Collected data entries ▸
## START
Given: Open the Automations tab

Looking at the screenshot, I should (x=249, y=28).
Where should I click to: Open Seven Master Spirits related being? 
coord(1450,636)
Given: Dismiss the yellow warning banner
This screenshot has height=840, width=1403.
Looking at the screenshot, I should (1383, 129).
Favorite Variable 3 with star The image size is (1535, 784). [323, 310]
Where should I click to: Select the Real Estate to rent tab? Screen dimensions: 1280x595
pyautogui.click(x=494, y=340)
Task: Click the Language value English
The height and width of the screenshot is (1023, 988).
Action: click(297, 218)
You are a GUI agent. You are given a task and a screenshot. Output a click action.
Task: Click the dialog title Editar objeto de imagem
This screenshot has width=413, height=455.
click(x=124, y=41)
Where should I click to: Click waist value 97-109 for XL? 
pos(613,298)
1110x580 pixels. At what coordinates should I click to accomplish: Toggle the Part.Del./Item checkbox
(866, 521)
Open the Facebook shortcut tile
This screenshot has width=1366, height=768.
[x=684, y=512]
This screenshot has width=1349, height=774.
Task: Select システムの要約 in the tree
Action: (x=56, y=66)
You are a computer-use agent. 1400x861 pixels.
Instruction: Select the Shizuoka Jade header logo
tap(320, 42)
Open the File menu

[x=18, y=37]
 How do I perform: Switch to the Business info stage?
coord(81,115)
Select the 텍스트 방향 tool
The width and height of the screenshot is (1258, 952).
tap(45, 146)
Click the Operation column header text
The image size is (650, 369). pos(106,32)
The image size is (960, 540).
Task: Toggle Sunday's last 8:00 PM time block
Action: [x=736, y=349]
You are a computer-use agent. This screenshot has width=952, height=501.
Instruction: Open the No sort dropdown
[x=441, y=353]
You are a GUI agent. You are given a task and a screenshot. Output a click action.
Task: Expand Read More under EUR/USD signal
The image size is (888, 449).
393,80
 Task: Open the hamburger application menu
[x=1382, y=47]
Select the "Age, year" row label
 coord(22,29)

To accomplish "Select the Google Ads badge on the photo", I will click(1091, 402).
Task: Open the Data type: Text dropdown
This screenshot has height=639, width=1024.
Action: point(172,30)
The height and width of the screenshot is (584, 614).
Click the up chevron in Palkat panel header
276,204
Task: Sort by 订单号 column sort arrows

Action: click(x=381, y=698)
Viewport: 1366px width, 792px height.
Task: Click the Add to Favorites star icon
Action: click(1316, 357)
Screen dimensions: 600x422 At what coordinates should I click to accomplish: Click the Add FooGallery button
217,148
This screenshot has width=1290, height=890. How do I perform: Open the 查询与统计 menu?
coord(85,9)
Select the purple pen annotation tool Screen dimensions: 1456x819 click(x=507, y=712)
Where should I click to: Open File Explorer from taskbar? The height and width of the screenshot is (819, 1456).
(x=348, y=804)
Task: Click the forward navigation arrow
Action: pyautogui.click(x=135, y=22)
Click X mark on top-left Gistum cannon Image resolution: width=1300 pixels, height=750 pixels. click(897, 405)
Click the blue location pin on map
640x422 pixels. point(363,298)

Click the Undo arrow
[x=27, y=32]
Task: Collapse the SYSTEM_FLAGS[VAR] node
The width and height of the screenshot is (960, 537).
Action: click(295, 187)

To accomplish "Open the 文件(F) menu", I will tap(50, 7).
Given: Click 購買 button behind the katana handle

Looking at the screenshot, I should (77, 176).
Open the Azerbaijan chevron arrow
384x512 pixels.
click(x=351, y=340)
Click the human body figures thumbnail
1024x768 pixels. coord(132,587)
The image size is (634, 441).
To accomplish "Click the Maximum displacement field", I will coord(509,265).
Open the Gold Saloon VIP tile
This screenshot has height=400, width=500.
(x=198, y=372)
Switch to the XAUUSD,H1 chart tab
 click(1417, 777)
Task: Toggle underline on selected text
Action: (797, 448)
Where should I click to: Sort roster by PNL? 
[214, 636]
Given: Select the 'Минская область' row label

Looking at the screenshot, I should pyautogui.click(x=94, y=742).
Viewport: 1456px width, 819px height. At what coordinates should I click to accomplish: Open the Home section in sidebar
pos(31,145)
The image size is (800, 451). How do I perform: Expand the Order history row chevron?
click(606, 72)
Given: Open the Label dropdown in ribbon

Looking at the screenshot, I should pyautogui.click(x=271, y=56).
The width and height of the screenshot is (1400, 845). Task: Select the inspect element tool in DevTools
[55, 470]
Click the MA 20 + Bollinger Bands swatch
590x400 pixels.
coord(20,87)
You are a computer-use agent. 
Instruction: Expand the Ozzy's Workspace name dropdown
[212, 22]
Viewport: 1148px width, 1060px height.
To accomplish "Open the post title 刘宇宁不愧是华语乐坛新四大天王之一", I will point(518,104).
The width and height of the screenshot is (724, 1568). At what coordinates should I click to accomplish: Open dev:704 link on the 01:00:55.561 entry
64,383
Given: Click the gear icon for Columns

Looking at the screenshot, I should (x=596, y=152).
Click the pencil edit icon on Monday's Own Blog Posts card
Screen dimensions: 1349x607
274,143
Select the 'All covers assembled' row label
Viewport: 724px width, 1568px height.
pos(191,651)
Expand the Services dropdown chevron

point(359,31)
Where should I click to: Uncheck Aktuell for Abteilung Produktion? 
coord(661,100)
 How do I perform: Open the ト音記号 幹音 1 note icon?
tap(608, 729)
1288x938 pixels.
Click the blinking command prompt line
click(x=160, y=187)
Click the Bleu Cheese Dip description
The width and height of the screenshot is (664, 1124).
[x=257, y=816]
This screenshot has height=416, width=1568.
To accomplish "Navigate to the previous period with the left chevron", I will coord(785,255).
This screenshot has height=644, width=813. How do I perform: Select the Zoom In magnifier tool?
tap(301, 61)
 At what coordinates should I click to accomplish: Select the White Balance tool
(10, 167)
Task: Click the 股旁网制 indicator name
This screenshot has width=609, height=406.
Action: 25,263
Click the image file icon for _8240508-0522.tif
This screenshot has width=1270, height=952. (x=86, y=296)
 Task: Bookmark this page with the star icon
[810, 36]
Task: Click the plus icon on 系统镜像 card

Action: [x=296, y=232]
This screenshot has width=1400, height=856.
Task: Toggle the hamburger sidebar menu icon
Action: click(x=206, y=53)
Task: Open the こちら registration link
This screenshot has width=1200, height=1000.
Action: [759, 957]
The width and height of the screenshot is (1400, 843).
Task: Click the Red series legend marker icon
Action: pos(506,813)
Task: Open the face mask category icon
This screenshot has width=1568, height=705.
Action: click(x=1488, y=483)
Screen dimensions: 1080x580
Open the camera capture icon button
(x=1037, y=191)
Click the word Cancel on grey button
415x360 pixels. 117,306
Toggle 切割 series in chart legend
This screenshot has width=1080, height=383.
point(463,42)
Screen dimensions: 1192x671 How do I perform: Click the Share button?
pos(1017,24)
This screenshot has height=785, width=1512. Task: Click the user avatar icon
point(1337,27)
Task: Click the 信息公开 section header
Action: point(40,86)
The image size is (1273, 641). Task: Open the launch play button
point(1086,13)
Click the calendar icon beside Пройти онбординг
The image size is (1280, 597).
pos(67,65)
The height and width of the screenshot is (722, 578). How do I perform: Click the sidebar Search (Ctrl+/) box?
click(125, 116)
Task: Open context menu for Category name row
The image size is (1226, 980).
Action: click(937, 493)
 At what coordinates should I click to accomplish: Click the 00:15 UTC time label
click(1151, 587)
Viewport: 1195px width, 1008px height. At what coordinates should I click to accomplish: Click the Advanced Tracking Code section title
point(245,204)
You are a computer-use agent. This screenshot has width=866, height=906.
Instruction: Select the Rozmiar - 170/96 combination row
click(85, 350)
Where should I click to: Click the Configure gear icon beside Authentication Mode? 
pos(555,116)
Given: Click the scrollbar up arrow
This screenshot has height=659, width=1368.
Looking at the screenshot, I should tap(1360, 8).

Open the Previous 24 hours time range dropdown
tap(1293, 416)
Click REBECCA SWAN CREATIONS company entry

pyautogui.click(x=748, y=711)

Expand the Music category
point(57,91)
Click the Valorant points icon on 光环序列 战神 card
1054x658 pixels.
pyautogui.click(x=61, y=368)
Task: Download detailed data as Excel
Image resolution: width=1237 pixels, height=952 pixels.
## END
What you need to do ▸ Please convert the part of the items that opens with the line containing "This screenshot has width=1290, height=890." and closes with the line containing "should pyautogui.click(x=271, y=56).", both of those lines included, into a Markdown table with the columns Row and Line. Put a running number in Row and the line's text in Line, and skip blank lines.

Complete output ▸
| Row | Line |
|---|---|
| 1 | This screenshot has width=1290, height=890. How do I perform: Open the 查询与统计 menu? |
| 2 | coord(85,9) |
| 3 | Select the purple pen annotation tool Screen dimensions: 1456x819 click(x=507, y=712) |
| 4 | Where should I click to: Open File Explorer from taskbar? The height and width of the screenshot is (819, 1456). |
| 5 | (x=348, y=804) |
| 6 | Task: Click the forward navigation arrow |
| 7 | Action: pyautogui.click(x=135, y=22) |
| 8 | Click X mark on top-left Gistum cannon Image resolution: width=1300 pixels, height=750 pixels. click(897, 405) |
| 9 | Click the blue location pin on map |
| 10 | 640x422 pixels. point(363,298) |
| 11 | Click the Undo arrow |
| 12 | [x=27, y=32] |
| 13 | Task: Collapse the SYSTEM_FLAGS[VAR] node |
| 14 | The width and height of the screenshot is (960, 537). |
| 15 | Action: click(295, 187) |
| 16 | To accomplish "Open the 文件(F) menu", I will tap(50, 7). |
| 17 | Given: Click 購買 button behind the katana handle |
| 18 | Looking at the screenshot, I should (77, 176). |
| 19 | Open the Azerbaijan chevron arrow |
| 20 | 384x512 pixels. |
| 21 | click(x=351, y=340) |
| 22 | Click the human body figures thumbnail |
| 23 | 1024x768 pixels. coord(132,587) |
| 24 | The image size is (634, 441). |
| 25 | To accomplish "Click the Maximum displacement field", I will coord(509,265). |
| 26 | Open the Gold Saloon VIP tile |
| 27 | This screenshot has height=400, width=500. |
| 28 | (x=198, y=372) |
| 29 | Switch to the XAUUSD,H1 chart tab |
| 30 |  click(1417, 777) |
| 31 | Task: Toggle underline on selected text |
| 32 | Action: (797, 448) |
| 33 | Where should I click to: Sort roster by PNL?  |
| 34 | [214, 636] |
| 35 | Given: Select the 'Минская область' row label |
| 36 | Looking at the screenshot, I should pyautogui.click(x=94, y=742). |
| 37 | Viewport: 1456px width, 819px height. At what coordinates should I click to accomplish: Open the Home section in sidebar |
| 38 | pos(31,145) |
| 39 | The image size is (800, 451). How do I perform: Expand the Order history row chevron? |
| 40 | click(606, 72) |
| 41 | Given: Open the Label dropdown in ribbon |
| 42 | Looking at the screenshot, I should pyautogui.click(x=271, y=56). |